Six Months Ended April 30, 2000 Compared to Six Months ended April 30, 1999
Net sales were $72.3 million for the six months ended April 30, 2000 compared to
$72.2 million for the same period in the prior year, basically flat. Net sales
increased in the six months ended April 30, 2000 by 10.1% in the net sales of
Mootsies Tootsies footwear, 10.2% in the net sales of private label footwear and
5.0% in the net sales of Sam & Libby footwear. These increases combined with
the incremental net sales of A Line Anne Klein and Dockers Footwear for women
offset the net sales of Jones New York and closeout footwear during the same
period in fiscal 1999. Jones New York accounted for $1.0 million in net sales
in the six months ended April 30, 2000, the final liquidation net sales as a
result of the sale of the Jones New York license to Jones Apparel Group Inc. in
July 1999.
Gross profits in the first six months of fiscal 2000 were $18.8 million as
compared to $20.0 million in the first six months of fiscal 1999, or 26.0% of
net sales as compared to 27.7% for the same period in 1999. The decrease in
gross profit was due to an increase in the reserve for markdowns of $.9 million
in the second quarter of 2000 and $1.0 million in net sales of Jones New York
footwear at no gross margin in the first fiscal quarter of 2000.
Selling, general and administrative expenses increased $1.2 million during the
second quarter of fiscal 2000 due to increased depreciation expense as a result
of the infrastructure improvements placed in service in fiscal year 1999 and
volume related expenses in the current period. As a percent of net sales,
selling, general and administrative expense for the first six months of fiscal
2000 was 19.3% compared to 17.7% in the same period in 1999.

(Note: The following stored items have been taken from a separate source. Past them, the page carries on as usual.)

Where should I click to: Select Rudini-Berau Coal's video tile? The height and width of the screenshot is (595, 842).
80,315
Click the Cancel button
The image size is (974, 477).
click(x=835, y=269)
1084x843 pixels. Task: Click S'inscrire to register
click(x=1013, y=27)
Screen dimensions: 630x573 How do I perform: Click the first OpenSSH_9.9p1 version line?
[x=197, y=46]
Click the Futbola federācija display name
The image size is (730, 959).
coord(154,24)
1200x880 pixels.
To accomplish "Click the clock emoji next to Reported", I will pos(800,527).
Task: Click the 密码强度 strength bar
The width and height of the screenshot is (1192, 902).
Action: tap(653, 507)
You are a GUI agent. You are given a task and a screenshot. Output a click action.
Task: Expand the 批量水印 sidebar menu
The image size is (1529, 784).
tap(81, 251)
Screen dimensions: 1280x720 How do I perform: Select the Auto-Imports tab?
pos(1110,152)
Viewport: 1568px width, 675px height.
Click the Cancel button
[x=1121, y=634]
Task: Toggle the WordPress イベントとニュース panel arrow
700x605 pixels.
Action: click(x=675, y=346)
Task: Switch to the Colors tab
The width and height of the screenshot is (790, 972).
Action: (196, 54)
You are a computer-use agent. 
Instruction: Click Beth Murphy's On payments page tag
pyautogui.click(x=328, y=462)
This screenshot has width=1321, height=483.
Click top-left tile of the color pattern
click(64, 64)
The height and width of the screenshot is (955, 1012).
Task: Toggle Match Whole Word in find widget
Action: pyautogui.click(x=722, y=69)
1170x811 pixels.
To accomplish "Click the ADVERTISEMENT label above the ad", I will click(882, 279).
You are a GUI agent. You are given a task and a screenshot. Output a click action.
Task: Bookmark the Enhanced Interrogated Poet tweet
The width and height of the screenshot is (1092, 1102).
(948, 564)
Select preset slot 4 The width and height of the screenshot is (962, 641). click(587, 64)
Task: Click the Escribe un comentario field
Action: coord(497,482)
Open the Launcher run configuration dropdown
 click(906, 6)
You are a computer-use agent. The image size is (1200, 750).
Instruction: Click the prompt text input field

The Company has recorded an anticipated effective annual income tax rate of 40%
for fiscal year 2000, the same as fiscal 1999.
At April 30, 2000 and 1999, the Company had unfilled customer orders (backlog)
of $67.7 million and $67.9 million respectively. Excluding Jones New York and
closeout orders from the April 30, 1999 backlog, the comparable backlogs for
April 30, 2000 and 1999, are $67.7 million and $48.6 million, respectively, an
increase of 39.3%. The backlog at a particular time is affected by a number of
factors, including seasonality and the scheduling of manufacturing and shipment
of products. Orders generally may be canceled by customers without financial
penalty. Accordingly, a comparison of backlog from period to period is not
necessarily meaningful and may not be indicative of eventual actual shipments to
customers. The Company expects that substantially all of its backlog at April
30, 2000 will be shipped within six months from such date.
Liquidity and Capital Resources
The Company has relied upon internally generated cash flows from operations and
borrowings under its revolving credit facility to finance its operations and
expansion. Net cash provided by operating activities totaled approximately $.8
million in the six month period ended April 30, 2000, as compared to net cash
provided of $6.6 million for the same period in 1999. The decrease in cash
provided by operations in the first six months of fiscal 2000 was caused by an
increase in receivables. Working capital was $91.4 million at April 30, 2000 as
compared to $87.2 million at October 31, 1999. The increase is due primarily to
the increase in receivables. Working capital may vary from time to time as a
result of seasonal requirements, the timing of early factory shipments and the
Company's in-stock position, which requires increased inventories, and the
timing of accounts receivable collections.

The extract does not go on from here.